◆ TASK DETAILS
Below are some records; return all of them exactly as they are.

◆ SUPPLIED ENTRIES
- - - - -

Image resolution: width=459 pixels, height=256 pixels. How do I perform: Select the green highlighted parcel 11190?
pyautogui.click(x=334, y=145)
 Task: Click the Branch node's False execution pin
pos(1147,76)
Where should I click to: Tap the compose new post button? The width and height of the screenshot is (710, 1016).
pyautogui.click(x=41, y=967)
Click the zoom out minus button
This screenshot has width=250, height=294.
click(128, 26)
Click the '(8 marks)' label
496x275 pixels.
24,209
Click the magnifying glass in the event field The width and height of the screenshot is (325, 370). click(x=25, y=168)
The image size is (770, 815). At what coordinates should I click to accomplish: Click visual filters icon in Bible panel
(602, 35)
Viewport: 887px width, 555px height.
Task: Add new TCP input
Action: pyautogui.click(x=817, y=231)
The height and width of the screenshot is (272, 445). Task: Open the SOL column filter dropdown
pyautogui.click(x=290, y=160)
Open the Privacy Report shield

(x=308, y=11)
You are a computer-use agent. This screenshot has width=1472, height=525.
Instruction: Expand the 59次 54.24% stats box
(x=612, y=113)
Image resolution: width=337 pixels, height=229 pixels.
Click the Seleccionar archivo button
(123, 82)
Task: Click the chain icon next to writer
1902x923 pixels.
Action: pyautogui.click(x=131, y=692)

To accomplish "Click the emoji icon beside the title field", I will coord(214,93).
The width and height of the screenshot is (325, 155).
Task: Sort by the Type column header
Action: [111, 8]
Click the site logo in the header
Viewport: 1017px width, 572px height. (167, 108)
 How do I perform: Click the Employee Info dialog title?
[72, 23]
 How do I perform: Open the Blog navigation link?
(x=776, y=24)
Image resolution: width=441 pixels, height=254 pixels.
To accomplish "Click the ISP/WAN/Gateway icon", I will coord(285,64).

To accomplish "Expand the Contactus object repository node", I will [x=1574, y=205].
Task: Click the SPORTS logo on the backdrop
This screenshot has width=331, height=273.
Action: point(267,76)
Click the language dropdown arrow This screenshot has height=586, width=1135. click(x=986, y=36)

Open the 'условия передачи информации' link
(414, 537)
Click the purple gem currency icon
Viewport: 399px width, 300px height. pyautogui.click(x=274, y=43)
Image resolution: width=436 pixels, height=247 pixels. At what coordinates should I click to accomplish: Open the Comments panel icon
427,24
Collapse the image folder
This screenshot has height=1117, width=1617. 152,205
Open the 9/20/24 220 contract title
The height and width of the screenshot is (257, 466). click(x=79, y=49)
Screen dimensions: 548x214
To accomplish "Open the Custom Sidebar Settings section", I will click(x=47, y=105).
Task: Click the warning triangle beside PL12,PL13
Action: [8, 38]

- - - - -

◆ RESPONSE TO THIS EXERCISE
Image resolution: width=459 pixels, height=256 pixels. How do I perform: Select the green highlighted parcel 11190?
pyautogui.click(x=334, y=145)
 Task: Click the Branch node's False execution pin
pos(1147,76)
Where should I click to: Tap the compose new post button? The width and height of the screenshot is (710, 1016).
pyautogui.click(x=41, y=967)
Click the zoom out minus button
This screenshot has width=250, height=294.
click(128, 26)
Click the '(8 marks)' label
496x275 pixels.
24,209
Click the magnifying glass in the event field The width and height of the screenshot is (325, 370). click(x=25, y=168)
The image size is (770, 815). At what coordinates should I click to accomplish: Click visual filters icon in Bible panel
(602, 35)
Viewport: 887px width, 555px height.
Task: Add new TCP input
Action: pyautogui.click(x=817, y=231)
The height and width of the screenshot is (272, 445). Task: Open the SOL column filter dropdown
pyautogui.click(x=290, y=160)
Open the Privacy Report shield

(x=308, y=11)
You are a computer-use agent. This screenshot has width=1472, height=525.
Instruction: Expand the 59次 54.24% stats box
(x=612, y=113)
Image resolution: width=337 pixels, height=229 pixels.
Click the Seleccionar archivo button
(123, 82)
Task: Click the chain icon next to writer
1902x923 pixels.
Action: pyautogui.click(x=131, y=692)

To accomplish "Click the emoji icon beside the title field", I will coord(214,93).
The width and height of the screenshot is (325, 155).
Task: Sort by the Type column header
Action: [111, 8]
Click the site logo in the header
Viewport: 1017px width, 572px height. (167, 108)
 How do I perform: Click the Employee Info dialog title?
[72, 23]
 How do I perform: Open the Blog navigation link?
(x=776, y=24)
Image resolution: width=441 pixels, height=254 pixels.
To accomplish "Click the ISP/WAN/Gateway icon", I will coord(285,64).

To accomplish "Expand the Contactus object repository node", I will [x=1574, y=205].
Task: Click the SPORTS logo on the backdrop
This screenshot has width=331, height=273.
Action: point(267,76)
Click the language dropdown arrow This screenshot has height=586, width=1135. click(x=986, y=36)

Open the 'условия передачи информации' link
(414, 537)
Click the purple gem currency icon
Viewport: 399px width, 300px height. pyautogui.click(x=274, y=43)
Image resolution: width=436 pixels, height=247 pixels. At what coordinates should I click to accomplish: Open the Comments panel icon
427,24
Collapse the image folder
This screenshot has height=1117, width=1617. 152,205
Open the 9/20/24 220 contract title
The height and width of the screenshot is (257, 466). click(x=79, y=49)
Screen dimensions: 548x214
To accomplish "Open the Custom Sidebar Settings section", I will click(x=47, y=105).
Task: Click the warning triangle beside PL12,PL13
Action: [8, 38]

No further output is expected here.